At the bottom of her book bag there was a speech she had written and recited to her class before being voted class president in a mock election.
My daughter wrote:
“I would very much like to be your class president. I am hard working. I am very kind. I take care of the animals and the plants. I have self-control. I am very brave and honest. I am caring and a little curious. I am very smart and fun. I make a good leader. I care about other people. I am so exided to be one of the class presitents. Please vote for me.”
I cried as I held that paper.
I cried for every little boy whose parents are told he is too rambunctious, too inquisitive, too loud.
I cried for every little girl whose parents are told her head is in the clouds, that she is a daydreamer and too much of a free spirit.
I cried for every little boy whose parents are told he is too small, too weak, and too timid to ever play the game.

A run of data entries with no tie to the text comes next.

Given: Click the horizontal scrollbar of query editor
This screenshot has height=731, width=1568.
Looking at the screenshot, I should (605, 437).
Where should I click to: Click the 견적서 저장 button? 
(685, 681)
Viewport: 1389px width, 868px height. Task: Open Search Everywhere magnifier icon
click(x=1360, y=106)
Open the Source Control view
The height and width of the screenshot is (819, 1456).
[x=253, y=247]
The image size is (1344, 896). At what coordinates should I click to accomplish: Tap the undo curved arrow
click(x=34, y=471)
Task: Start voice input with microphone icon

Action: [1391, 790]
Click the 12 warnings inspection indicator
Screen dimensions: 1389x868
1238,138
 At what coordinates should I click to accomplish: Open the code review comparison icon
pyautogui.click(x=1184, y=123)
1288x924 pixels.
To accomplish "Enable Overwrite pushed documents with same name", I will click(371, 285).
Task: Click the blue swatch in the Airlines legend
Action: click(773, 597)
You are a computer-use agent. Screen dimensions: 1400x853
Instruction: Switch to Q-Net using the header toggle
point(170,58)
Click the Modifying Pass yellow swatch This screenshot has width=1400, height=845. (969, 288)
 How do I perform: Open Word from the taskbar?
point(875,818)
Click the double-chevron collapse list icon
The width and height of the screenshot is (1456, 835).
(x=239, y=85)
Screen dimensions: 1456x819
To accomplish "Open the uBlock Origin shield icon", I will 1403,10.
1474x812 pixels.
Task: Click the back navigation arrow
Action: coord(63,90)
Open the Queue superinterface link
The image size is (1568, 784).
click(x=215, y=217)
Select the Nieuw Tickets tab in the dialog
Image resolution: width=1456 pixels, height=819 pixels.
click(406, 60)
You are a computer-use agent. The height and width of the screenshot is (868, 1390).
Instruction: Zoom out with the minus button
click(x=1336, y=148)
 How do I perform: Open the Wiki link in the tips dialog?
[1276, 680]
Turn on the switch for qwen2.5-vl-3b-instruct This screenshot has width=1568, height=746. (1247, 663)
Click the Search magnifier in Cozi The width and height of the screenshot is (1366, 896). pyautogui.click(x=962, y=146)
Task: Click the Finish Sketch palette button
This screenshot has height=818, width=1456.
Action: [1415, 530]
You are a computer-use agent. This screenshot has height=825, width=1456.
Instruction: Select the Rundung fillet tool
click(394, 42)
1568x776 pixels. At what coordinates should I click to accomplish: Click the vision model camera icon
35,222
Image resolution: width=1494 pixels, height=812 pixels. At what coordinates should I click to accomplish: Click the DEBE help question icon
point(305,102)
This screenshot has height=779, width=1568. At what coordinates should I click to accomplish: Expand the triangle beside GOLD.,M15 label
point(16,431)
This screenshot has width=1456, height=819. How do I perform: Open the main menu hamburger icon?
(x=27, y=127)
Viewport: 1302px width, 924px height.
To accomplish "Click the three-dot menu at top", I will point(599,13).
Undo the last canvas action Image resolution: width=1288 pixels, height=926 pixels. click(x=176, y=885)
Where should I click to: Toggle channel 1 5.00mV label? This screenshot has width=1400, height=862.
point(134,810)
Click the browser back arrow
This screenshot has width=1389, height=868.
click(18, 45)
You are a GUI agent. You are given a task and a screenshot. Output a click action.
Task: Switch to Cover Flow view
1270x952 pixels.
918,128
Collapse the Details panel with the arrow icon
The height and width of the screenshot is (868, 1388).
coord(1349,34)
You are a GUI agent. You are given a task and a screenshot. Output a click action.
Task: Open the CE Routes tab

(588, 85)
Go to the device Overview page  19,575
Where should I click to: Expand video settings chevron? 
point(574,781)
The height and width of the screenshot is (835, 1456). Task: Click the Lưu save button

I cried for every little girl whose parents are told she is too clumsy, too uncoordinated, too slow to ever succeed.
I cried for the mother who was told her child needed to be toughened up and for every year that mother waited for the moment she would know she had done the right thing by nurturing that tender heart.
The moment was now.
There was cause for celebration. Not because I had been “right.” Oh no, there was something much more miraculous to celebrate.
In the act of protecting, nurturing, and encouraging that overly sensitive heart at age three, my child’s gift had blossomed.
And what was more important than the fact the world could see and appreciate her gift was the fact that she could see it herself.
I shudder to think if I had tried to change her, mold her into something she was not. What would I have destroyed in my beautiful child?
I was certain she could have never written these words, her purpose, her future in clear legible letters.
Herein lies the flip side to an overly sensitive heart—and it’s a beautiful sight to behold.
Do your children have any “weaknesses” that with time and nurturing could become strengths? How might your life be different if someone had given you this gift?